In full and without change, repeat the records shown below.

Collected data:

= Beginning of Section =

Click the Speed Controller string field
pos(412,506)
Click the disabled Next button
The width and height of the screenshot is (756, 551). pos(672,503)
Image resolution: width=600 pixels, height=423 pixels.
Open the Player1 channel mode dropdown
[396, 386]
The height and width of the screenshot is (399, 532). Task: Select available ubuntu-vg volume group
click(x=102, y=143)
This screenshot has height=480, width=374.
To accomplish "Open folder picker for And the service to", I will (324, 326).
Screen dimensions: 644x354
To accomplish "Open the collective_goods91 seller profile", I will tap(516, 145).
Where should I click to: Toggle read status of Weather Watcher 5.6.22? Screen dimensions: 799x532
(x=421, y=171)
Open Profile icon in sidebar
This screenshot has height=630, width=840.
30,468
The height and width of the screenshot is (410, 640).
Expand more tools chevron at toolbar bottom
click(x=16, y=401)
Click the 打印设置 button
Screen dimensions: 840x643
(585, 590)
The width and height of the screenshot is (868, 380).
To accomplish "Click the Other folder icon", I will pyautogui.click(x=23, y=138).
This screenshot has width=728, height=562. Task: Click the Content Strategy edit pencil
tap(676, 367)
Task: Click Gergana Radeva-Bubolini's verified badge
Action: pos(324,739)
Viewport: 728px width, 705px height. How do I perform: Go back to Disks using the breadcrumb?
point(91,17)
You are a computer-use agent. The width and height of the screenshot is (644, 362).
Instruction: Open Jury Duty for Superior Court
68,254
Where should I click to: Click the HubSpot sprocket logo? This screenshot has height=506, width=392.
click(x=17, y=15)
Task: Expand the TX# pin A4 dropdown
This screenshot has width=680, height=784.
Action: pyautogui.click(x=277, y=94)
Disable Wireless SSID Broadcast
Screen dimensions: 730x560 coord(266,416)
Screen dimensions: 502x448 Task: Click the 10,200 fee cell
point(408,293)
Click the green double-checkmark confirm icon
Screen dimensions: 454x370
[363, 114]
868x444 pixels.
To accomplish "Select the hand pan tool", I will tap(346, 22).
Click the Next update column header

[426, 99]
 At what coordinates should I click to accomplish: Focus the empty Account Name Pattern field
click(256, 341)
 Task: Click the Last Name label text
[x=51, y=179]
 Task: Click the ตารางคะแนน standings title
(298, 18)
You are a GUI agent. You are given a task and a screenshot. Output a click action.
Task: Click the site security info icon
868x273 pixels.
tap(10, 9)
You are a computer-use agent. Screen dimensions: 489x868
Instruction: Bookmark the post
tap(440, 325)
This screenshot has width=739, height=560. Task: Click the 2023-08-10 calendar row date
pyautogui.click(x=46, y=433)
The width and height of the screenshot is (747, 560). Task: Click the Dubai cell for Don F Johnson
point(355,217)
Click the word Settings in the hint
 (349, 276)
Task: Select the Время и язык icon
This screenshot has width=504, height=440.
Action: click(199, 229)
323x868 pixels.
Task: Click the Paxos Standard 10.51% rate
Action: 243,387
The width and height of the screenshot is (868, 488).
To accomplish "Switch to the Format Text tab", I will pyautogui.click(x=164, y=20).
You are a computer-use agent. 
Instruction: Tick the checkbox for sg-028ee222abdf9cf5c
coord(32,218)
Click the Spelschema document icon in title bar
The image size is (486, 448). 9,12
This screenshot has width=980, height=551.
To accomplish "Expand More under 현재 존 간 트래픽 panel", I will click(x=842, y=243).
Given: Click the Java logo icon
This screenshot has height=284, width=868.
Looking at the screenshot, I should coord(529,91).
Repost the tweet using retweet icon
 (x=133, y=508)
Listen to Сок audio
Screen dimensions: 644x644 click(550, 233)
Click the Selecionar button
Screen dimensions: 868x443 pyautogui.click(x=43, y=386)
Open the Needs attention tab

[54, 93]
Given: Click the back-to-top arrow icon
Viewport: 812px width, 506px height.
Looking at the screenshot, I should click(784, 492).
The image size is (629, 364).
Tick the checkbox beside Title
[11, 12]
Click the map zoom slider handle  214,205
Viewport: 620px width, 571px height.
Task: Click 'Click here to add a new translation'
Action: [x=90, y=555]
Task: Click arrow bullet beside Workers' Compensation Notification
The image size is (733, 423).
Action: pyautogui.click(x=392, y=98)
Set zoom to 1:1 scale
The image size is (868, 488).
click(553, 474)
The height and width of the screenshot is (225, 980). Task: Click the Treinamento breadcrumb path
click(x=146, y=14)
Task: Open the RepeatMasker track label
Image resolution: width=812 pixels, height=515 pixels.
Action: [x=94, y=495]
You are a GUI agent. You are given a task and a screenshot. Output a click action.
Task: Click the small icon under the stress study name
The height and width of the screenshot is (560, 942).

= End of Section =

- Exercise response
Click the Speed Controller string field
pos(412,506)
Click the disabled Next button
The width and height of the screenshot is (756, 551). pos(672,503)
Image resolution: width=600 pixels, height=423 pixels.
Open the Player1 channel mode dropdown
[396, 386]
The height and width of the screenshot is (399, 532). Task: Select available ubuntu-vg volume group
click(x=102, y=143)
This screenshot has height=480, width=374.
To accomplish "Open folder picker for And the service to", I will (324, 326).
Screen dimensions: 644x354
To accomplish "Open the collective_goods91 seller profile", I will tap(516, 145).
Where should I click to: Toggle read status of Weather Watcher 5.6.22? Screen dimensions: 799x532
(x=421, y=171)
Open Profile icon in sidebar
This screenshot has height=630, width=840.
30,468
The height and width of the screenshot is (410, 640).
Expand more tools chevron at toolbar bottom
click(x=16, y=401)
Click the 打印设置 button
Screen dimensions: 840x643
(585, 590)
The width and height of the screenshot is (868, 380).
To accomplish "Click the Other folder icon", I will pyautogui.click(x=23, y=138).
This screenshot has width=728, height=562. Task: Click the Content Strategy edit pencil
tap(676, 367)
Task: Click Gergana Radeva-Bubolini's verified badge
Action: pos(324,739)
Viewport: 728px width, 705px height. How do I perform: Go back to Disks using the breadcrumb?
point(91,17)
You are a computer-use agent. The width and height of the screenshot is (644, 362).
Instruction: Open Jury Duty for Superior Court
68,254
Where should I click to: Click the HubSpot sprocket logo? This screenshot has height=506, width=392.
click(x=17, y=15)
Task: Expand the TX# pin A4 dropdown
This screenshot has width=680, height=784.
Action: pyautogui.click(x=277, y=94)
Disable Wireless SSID Broadcast
Screen dimensions: 730x560 coord(266,416)
Screen dimensions: 502x448 Task: Click the 10,200 fee cell
point(408,293)
Click the green double-checkmark confirm icon
Screen dimensions: 454x370
[363, 114]
868x444 pixels.
To accomplish "Select the hand pan tool", I will tap(346, 22).
Click the Next update column header

[426, 99]
 At what coordinates should I click to accomplish: Focus the empty Account Name Pattern field
click(256, 341)
 Task: Click the Last Name label text
[x=51, y=179]
 Task: Click the ตารางคะแนน standings title
(298, 18)
You are a GUI agent. You are given a task and a screenshot. Output a click action.
Task: Click the site security info icon
868x273 pixels.
tap(10, 9)
You are a computer-use agent. Screen dimensions: 489x868
Instruction: Bookmark the post
tap(440, 325)
This screenshot has width=739, height=560. Task: Click the 2023-08-10 calendar row date
pyautogui.click(x=46, y=433)
The width and height of the screenshot is (747, 560). Task: Click the Dubai cell for Don F Johnson
point(355,217)
Click the word Settings in the hint
 (349, 276)
Task: Select the Время и язык icon
This screenshot has width=504, height=440.
Action: click(199, 229)
323x868 pixels.
Task: Click the Paxos Standard 10.51% rate
Action: 243,387
The width and height of the screenshot is (868, 488).
To accomplish "Switch to the Format Text tab", I will pyautogui.click(x=164, y=20).
You are a computer-use agent. 
Instruction: Tick the checkbox for sg-028ee222abdf9cf5c
coord(32,218)
Click the Spelschema document icon in title bar
The image size is (486, 448). 9,12
This screenshot has width=980, height=551.
To accomplish "Expand More under 현재 존 간 트래픽 panel", I will click(x=842, y=243).
Given: Click the Java logo icon
This screenshot has height=284, width=868.
Looking at the screenshot, I should coord(529,91).
Repost the tweet using retweet icon
 (x=133, y=508)
Listen to Сок audio
Screen dimensions: 644x644 click(550, 233)
Click the Selecionar button
Screen dimensions: 868x443 pyautogui.click(x=43, y=386)
Open the Needs attention tab

[54, 93]
Given: Click the back-to-top arrow icon
Viewport: 812px width, 506px height.
Looking at the screenshot, I should click(784, 492).
The image size is (629, 364).
Tick the checkbox beside Title
[11, 12]
Click the map zoom slider handle  214,205
Viewport: 620px width, 571px height.
Task: Click 'Click here to add a new translation'
Action: [x=90, y=555]
Task: Click arrow bullet beside Workers' Compensation Notification
The image size is (733, 423).
Action: pyautogui.click(x=392, y=98)
Set zoom to 1:1 scale
The image size is (868, 488).
click(553, 474)
The height and width of the screenshot is (225, 980). Task: Click the Treinamento breadcrumb path
click(x=146, y=14)
Task: Open the RepeatMasker track label
Image resolution: width=812 pixels, height=515 pixels.
Action: [x=94, y=495]
You are a GUI agent. You are given a task and a screenshot. Output a click action.
Task: Click the small icon under the stress study name
The height and width of the screenshot is (560, 942).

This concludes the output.